Arriving in Madrid was a risky endeavor. Once the plane landed, I tried my best to see if I could board the metro, later finding out it was closed because of the New Years celebrations. My only chance to arrive on time was to take an uber and run as fast as I could to La Puerta del Sol. Finding an uber was also very hard, since the price was a whopping 50 euros, I was sure to spend New Years in a parking lot. After 10 minutes, the price dropped to 25 euros, I hopped into the backseat and left to try to get to the city centre as soon as I could. 

I didn’t arrive in time, I received the New Year with a bunch of people that I didn’t know who were facetiming, kissing or getting drunk together. However, I knew that I had started the year in the best way possible, traveling to a new city full of expectations and excitement.

I was nervous about this trip, and although I had a great time,  I only had around 100 euros to spend for the five days I was there. I didn’t know if I was going to finish the week eating ramen noodles and drinking tap water for all my meals (or at least the spanish version of that, which is probably a lot more delicious). I managed, and because of that I am here to help you navigate this amazing city without going broke.

Where I ate:

El Museo del Jamon (the Museum of the Ham in english)

What can I say?
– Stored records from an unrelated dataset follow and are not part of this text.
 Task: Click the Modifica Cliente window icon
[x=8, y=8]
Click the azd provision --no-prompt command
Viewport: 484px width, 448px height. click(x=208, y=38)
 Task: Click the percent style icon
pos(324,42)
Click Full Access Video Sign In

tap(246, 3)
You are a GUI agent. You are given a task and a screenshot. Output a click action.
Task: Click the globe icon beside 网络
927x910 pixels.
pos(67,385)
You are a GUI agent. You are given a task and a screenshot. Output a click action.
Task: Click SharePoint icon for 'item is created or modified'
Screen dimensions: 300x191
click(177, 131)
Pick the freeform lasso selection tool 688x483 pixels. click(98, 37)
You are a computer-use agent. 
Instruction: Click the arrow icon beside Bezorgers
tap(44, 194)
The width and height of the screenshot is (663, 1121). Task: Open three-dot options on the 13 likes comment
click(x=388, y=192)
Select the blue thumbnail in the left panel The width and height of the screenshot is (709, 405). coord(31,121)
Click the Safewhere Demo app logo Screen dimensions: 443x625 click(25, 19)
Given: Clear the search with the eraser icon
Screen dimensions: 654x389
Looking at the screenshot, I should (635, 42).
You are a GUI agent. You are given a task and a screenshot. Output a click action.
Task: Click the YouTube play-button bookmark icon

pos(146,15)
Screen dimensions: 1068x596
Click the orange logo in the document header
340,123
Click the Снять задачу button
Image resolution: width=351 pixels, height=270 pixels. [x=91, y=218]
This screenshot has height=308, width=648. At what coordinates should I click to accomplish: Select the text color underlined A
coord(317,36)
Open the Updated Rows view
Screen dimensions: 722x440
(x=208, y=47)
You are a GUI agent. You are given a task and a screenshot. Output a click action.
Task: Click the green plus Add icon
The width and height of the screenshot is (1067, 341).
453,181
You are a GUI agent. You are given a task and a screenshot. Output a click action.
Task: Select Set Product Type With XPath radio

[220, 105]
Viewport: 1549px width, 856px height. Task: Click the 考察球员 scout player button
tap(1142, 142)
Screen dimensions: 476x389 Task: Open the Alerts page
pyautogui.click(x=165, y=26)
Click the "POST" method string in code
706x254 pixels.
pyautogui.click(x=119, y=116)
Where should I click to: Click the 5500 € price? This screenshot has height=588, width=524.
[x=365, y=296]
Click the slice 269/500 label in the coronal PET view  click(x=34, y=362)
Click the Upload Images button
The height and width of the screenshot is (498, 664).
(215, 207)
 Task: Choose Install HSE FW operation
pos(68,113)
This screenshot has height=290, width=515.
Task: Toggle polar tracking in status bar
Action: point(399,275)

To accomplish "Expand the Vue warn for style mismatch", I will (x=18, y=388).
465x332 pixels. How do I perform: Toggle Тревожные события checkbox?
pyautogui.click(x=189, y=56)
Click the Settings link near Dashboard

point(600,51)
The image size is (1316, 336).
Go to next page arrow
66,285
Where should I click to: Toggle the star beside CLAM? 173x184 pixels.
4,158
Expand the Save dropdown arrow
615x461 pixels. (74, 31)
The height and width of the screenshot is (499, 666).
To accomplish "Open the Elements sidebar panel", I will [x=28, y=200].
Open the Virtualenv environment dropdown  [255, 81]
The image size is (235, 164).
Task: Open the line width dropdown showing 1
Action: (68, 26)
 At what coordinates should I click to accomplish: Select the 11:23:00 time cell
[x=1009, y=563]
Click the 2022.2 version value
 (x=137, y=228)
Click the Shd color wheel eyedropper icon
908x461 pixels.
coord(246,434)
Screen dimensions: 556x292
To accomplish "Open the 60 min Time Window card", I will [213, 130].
This majestic and delicious place is the reason why I was able to eat Spanish food at a very cheap price. This place is heaven for the broke traveler, and also for those who don’t mind eating breakfast standing up in a chaotic environment. You can get small ham and cheese sandwiches for less than an euro, and a full breakfast with eggs, bacon, bread, orange juice and coffee for 5 euros. For lunch, I decided to go for the meal of the day which was paella as entree, turkey breast as the main meal, dessert AND sangria for only 8 euros. 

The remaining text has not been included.